**Problem details**
Below are records; output exactly the lines from the one with "男の自信をアップさせる最高の女 弘中れおな (523, 1682)" through their final line.

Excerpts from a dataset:
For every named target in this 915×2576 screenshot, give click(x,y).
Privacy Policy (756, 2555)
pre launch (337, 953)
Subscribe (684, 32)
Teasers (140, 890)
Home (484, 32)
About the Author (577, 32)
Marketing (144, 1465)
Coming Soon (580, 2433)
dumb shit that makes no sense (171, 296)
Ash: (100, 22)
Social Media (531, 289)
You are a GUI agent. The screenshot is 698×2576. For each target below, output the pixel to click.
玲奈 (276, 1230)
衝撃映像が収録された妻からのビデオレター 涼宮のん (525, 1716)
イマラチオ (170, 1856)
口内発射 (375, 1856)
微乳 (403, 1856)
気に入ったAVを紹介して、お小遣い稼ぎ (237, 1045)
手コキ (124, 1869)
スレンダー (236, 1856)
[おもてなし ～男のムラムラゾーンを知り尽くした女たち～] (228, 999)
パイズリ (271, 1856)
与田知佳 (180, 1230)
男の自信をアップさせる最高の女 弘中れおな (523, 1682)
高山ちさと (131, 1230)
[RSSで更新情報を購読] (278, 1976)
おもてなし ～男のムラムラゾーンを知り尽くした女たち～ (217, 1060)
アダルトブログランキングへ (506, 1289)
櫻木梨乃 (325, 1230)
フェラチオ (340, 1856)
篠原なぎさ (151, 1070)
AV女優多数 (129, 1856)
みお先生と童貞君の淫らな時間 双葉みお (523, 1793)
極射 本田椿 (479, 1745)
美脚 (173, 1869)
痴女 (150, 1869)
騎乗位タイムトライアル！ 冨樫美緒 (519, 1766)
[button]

**Answer section**
男の自信をアップさせる最高の女 弘中れおな (523, 1682)
高山ちさと (131, 1230)
[RSSで更新情報を購読] (278, 1976)
おもてなし ～男のムラムラゾーンを知り尽くした女たち～ (217, 1060)
アダルトブログランキングへ (506, 1289)
櫻木梨乃 (325, 1230)
フェラチオ (340, 1856)
篠原なぎさ (151, 1070)
AV女優多数 (129, 1856)
みお先生と童貞君の淫らな時間 双葉みお (523, 1793)
極射 本田椿 (479, 1745)
美脚 (173, 1869)
痴女 (150, 1869)
騎乗位タイムトライアル！ 冨樫美緒 (519, 1766)
[button]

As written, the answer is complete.